巻き取り装置は、図4の切り替え機構を有するボビン径134mmの東レエンジニアリング製KW−68BRを使用した。糸寄せガイド8が走行糸条Yをトラバース案内板7の側端部まで移動させた段階で、トラバース装置60の上方に設置した流体交絡処理装置17に供給している噴射流体の圧力を0.45MPaとするよう指令を出した(指令A)。糸掛けガイド9の駆動装置13には、IAI製の電動シリンダRCA2−RN4NAを使用し、糸掛けガイド9の位置を常時検知し、糸掛けガイド9が、走行糸条Yを空ボビン3‘の端部に刻設された糸把持部10‘を通過する位置に到達した際、位置検知部14が制御部70に指令信号15を出し(指令B)、その信号15を受け取った制御部70から噴射流体の圧力を巻き取り時の0.1MPaとなるよう圧力調整弁18に指令を出した(指令C)。
(比較例1)
巻き取り装置は、図2の切り替え機構を有するボビン径134mmの東レエンジニアリング製KW−68BRを使用した。糸掛けガイド9の駆動装置は、New−Era製のエアシリンダCA03―16―ND―35―Pを使用し、糸掛けガイド9がスピンドル軸方向に移動を開始した時点で、噴射流体の圧力を巻取り時の0.10MPaとなるよう制御部70から圧力調整弁18に指令を出したこと以外、実施例1と同様の方法で切り替えを行った。

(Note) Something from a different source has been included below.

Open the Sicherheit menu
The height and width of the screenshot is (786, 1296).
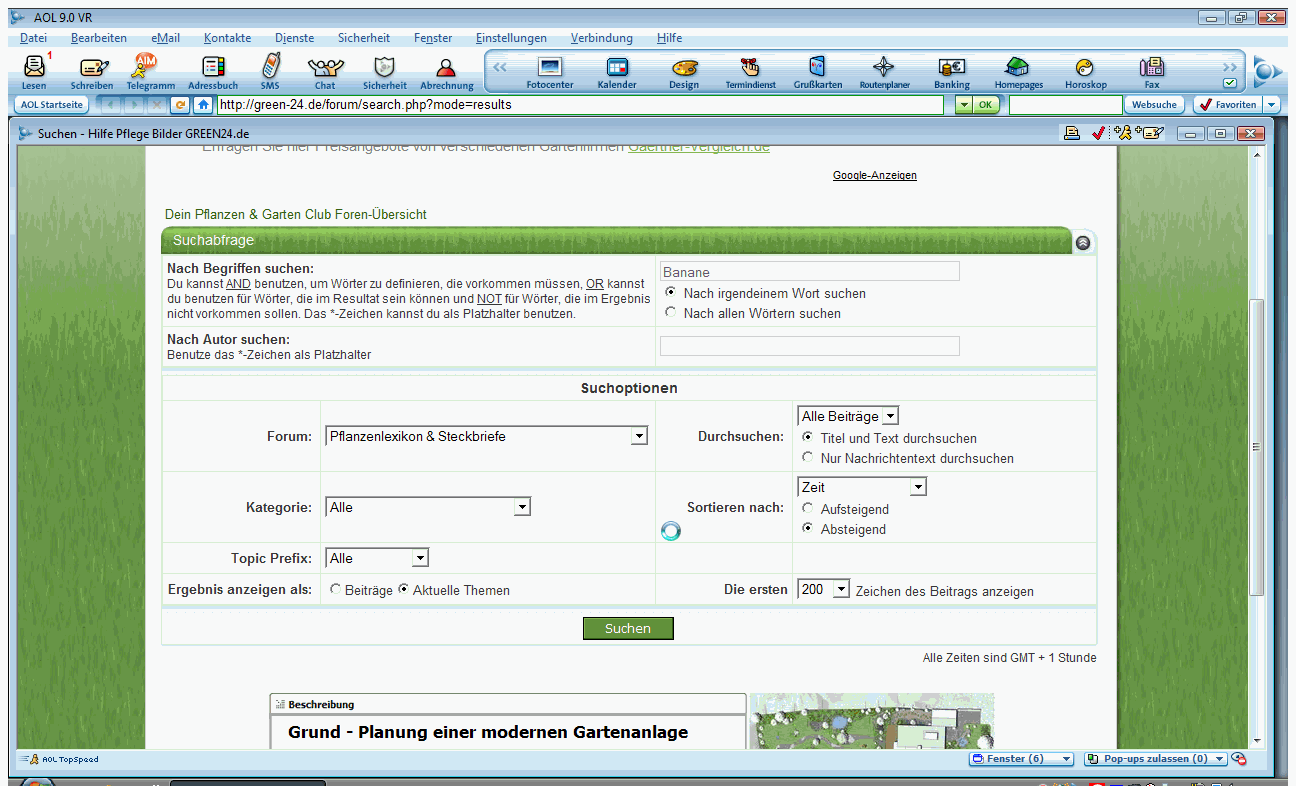click(363, 38)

以上実施例と比較例の結果を表1に示す。実施例は、30回の切り替え全てにおいて合格となったが、比較例では30回の切り替えの内、13回の合格に留まった。比較例の不合格の内、交絡糸条が全て満巻ボビン側に巻き取られた回数が5回、製品部まで交絡糸条が入り込んだ回数が12回となり、ばらつきの大きい結果となった。一方、実施例は、糸掛けガイドの位置を基準とし、流体交絡処理装置に供給する噴射流体の圧力を変更することで、より安定的に好適なテールを得ることができたと考えられる。
Figure 2018083681
本発明の切り替え時に流体交絡装置の噴射流体の圧力を巻き取り時に大きくし、糸掛けガイドの位置を基準に流体交絡処理装置の噴射流体の圧力を巻き取り時の圧力とするレボルビング式巻き取り方法を用いることで、テール全長もしくは少なくともテールの糸把持部側の単糸がばらけておらず、かつ製品部には交絡糸条を含まない単糸処理が円滑に行うことができる混繊加工用マルチフィラメントの巻き取りパッケージを得ることができる。
1 ターレット盤
2、2‘ スピンドル
3、3‘ ボビン
4、4‘ 糸道規制バー
5、5‘ 規制ピン
6 回転ブレード
7 トラバース案内板
8 糸寄ガイド
9 糸掛けガイド
10、10‘ 糸把持部
11 タッチロール
12 糸導入板
13 駆動装置
14 位置検知部
15 信号
16 振り支点ガイド
17 流体交絡処理装置
18 圧力調整弁
50 巻き取り部
60 トラバース装置
70 制御部
80、80‘ 製品部
81、81‘ テール
c 糸導入板12の側面の点
d 糸道
B バンチ巻
Y 走行糸条

Claims (1)

  1. ボビンを装着した一対のスピンドルをレボルビングにより巻き取り位置と待機位置とに交互に入れ替わるように配置して巻き取り部を構成し、該巻き取り部上方に、圧力を調整した噴射流体を走行糸条に与える流体交絡処理装置を配置した装置で、巻き取り位置のボビンが満巻になった際に、レボルビングして満巻ボビンと空ボビンの位置を切り替え、次いで、走行糸条を空ボビンへ移動させる糸掛けガイドが空ボビンの側端部に刻設した糸把持部まで走行糸条を移動させ、該糸把持部に走行糸条を巻き付かせて切断することにより満巻ボビンから空ボビンへ糸の切り替えを行う合成繊維糸条のレボルビング式巻き取り方法において、
    満巻ボビンと空ボビンのレボルビングが開始した以降、
    流体交絡処理装置の噴射流体の圧力を巻き取り時より高めにし、
    その後、糸掛けガイドの位置が所定の位置に配置した以降、
    噴射流体の圧力を巻き取り時の圧力に戻す
    ことを特徴とする合成繊維糸条のレボルビング式巻き取り方法。